Given problem:
Write out every one of the records below word for word, without changing anything.
>> start Material for the task
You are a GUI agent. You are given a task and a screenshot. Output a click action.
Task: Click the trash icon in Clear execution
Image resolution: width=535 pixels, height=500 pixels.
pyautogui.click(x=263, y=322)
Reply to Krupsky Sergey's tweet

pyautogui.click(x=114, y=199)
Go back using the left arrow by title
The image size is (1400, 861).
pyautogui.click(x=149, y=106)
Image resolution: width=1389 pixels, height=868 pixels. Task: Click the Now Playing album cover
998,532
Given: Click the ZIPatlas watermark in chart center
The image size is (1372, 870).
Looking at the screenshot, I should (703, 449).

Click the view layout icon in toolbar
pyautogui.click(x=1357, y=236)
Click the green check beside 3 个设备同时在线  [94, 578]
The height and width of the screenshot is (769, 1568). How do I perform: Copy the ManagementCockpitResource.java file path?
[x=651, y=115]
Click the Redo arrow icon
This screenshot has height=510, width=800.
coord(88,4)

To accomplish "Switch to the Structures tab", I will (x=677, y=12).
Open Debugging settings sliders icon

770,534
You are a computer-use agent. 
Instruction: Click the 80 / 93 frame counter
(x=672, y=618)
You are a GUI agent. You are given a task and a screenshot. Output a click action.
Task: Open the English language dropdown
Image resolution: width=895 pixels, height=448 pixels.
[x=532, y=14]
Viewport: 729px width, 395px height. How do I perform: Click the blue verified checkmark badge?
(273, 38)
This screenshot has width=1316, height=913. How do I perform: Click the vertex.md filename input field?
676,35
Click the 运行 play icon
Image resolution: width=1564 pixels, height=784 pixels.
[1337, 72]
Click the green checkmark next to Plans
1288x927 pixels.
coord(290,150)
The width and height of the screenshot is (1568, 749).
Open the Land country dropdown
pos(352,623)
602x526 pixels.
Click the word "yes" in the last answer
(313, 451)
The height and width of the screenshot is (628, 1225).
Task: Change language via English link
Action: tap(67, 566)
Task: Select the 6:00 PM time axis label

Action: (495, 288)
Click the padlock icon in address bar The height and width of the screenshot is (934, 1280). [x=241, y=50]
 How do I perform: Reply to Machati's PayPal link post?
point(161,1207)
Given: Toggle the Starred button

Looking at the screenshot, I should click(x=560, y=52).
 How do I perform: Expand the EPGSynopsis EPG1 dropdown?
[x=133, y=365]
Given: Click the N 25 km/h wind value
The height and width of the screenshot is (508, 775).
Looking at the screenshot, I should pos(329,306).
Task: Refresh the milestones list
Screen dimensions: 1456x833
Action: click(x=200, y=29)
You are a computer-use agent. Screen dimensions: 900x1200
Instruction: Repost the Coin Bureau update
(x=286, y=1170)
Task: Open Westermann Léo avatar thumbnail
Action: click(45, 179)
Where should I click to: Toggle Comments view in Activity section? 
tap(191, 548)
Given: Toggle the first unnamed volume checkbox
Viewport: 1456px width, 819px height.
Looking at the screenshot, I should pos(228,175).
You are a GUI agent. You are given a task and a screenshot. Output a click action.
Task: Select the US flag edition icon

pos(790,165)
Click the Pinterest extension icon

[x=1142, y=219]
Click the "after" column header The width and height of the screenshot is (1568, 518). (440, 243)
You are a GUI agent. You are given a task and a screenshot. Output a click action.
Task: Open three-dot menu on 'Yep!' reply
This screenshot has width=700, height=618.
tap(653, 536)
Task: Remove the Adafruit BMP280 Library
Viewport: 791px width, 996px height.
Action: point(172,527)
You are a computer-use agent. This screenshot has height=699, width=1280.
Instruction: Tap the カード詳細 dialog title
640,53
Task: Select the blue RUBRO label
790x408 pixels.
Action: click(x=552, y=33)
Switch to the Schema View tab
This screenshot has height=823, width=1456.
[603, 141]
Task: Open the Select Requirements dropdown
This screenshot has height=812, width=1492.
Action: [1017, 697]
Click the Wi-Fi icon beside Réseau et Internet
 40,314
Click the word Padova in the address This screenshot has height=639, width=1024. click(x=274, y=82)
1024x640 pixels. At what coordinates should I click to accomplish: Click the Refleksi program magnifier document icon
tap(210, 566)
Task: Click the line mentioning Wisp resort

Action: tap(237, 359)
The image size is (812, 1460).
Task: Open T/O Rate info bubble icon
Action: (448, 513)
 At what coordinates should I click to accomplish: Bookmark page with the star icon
>> end Material for the task
Solution:
You are a GUI agent. You are given a task and a screenshot. Output a click action.
Task: Click the trash icon in Clear execution
Image resolution: width=535 pixels, height=500 pixels.
pyautogui.click(x=263, y=322)
Reply to Krupsky Sergey's tweet

pyautogui.click(x=114, y=199)
Go back using the left arrow by title
The image size is (1400, 861).
pyautogui.click(x=149, y=106)
Image resolution: width=1389 pixels, height=868 pixels. Task: Click the Now Playing album cover
998,532
Given: Click the ZIPatlas watermark in chart center
The image size is (1372, 870).
Looking at the screenshot, I should (703, 449).

Click the view layout icon in toolbar
pyautogui.click(x=1357, y=236)
Click the green check beside 3 个设备同时在线  [94, 578]
The height and width of the screenshot is (769, 1568). How do I perform: Copy the ManagementCockpitResource.java file path?
[x=651, y=115]
Click the Redo arrow icon
This screenshot has height=510, width=800.
coord(88,4)

To accomplish "Switch to the Structures tab", I will (x=677, y=12).
Open Debugging settings sliders icon

770,534
You are a computer-use agent. 
Instruction: Click the 80 / 93 frame counter
(x=672, y=618)
You are a GUI agent. You are given a task and a screenshot. Output a click action.
Task: Open the English language dropdown
Image resolution: width=895 pixels, height=448 pixels.
[x=532, y=14]
Viewport: 729px width, 395px height. How do I perform: Click the blue verified checkmark badge?
(273, 38)
This screenshot has width=1316, height=913. How do I perform: Click the vertex.md filename input field?
676,35
Click the 运行 play icon
Image resolution: width=1564 pixels, height=784 pixels.
[1337, 72]
Click the green checkmark next to Plans
1288x927 pixels.
coord(290,150)
The width and height of the screenshot is (1568, 749).
Open the Land country dropdown
pos(352,623)
602x526 pixels.
Click the word "yes" in the last answer
(313, 451)
The height and width of the screenshot is (628, 1225).
Task: Change language via English link
Action: tap(67, 566)
Task: Select the 6:00 PM time axis label

Action: (495, 288)
Click the padlock icon in address bar The height and width of the screenshot is (934, 1280). [x=241, y=50]
 How do I perform: Reply to Machati's PayPal link post?
point(161,1207)
Given: Toggle the Starred button

Looking at the screenshot, I should click(x=560, y=52).
 How do I perform: Expand the EPGSynopsis EPG1 dropdown?
[x=133, y=365]
Given: Click the N 25 km/h wind value
The height and width of the screenshot is (508, 775).
Looking at the screenshot, I should pos(329,306).
Task: Refresh the milestones list
Screen dimensions: 1456x833
Action: click(x=200, y=29)
You are a computer-use agent. Screen dimensions: 900x1200
Instruction: Repost the Coin Bureau update
(x=286, y=1170)
Task: Open Westermann Léo avatar thumbnail
Action: click(45, 179)
Where should I click to: Toggle Comments view in Activity section? 
tap(191, 548)
Given: Toggle the first unnamed volume checkbox
Viewport: 1456px width, 819px height.
Looking at the screenshot, I should pos(228,175).
You are a GUI agent. You are given a task and a screenshot. Output a click action.
Task: Select the US flag edition icon

pos(790,165)
Click the Pinterest extension icon

[x=1142, y=219]
Click the "after" column header The width and height of the screenshot is (1568, 518). (440, 243)
You are a GUI agent. You are given a task and a screenshot. Output a click action.
Task: Open three-dot menu on 'Yep!' reply
This screenshot has width=700, height=618.
tap(653, 536)
Task: Remove the Adafruit BMP280 Library
Viewport: 791px width, 996px height.
Action: point(172,527)
You are a computer-use agent. This screenshot has height=699, width=1280.
Instruction: Tap the カード詳細 dialog title
640,53
Task: Select the blue RUBRO label
790x408 pixels.
Action: click(x=552, y=33)
Switch to the Schema View tab
This screenshot has height=823, width=1456.
[603, 141]
Task: Open the Select Requirements dropdown
This screenshot has height=812, width=1492.
Action: [1017, 697]
Click the Wi-Fi icon beside Réseau et Internet
 40,314
Click the word Padova in the address This screenshot has height=639, width=1024. click(x=274, y=82)
1024x640 pixels. At what coordinates should I click to accomplish: Click the Refleksi program magnifier document icon
tap(210, 566)
Task: Click the line mentioning Wisp resort

Action: tap(237, 359)
The image size is (812, 1460).
Task: Open T/O Rate info bubble icon
Action: (448, 513)
 At what coordinates should I click to accomplish: Bookmark page with the star icon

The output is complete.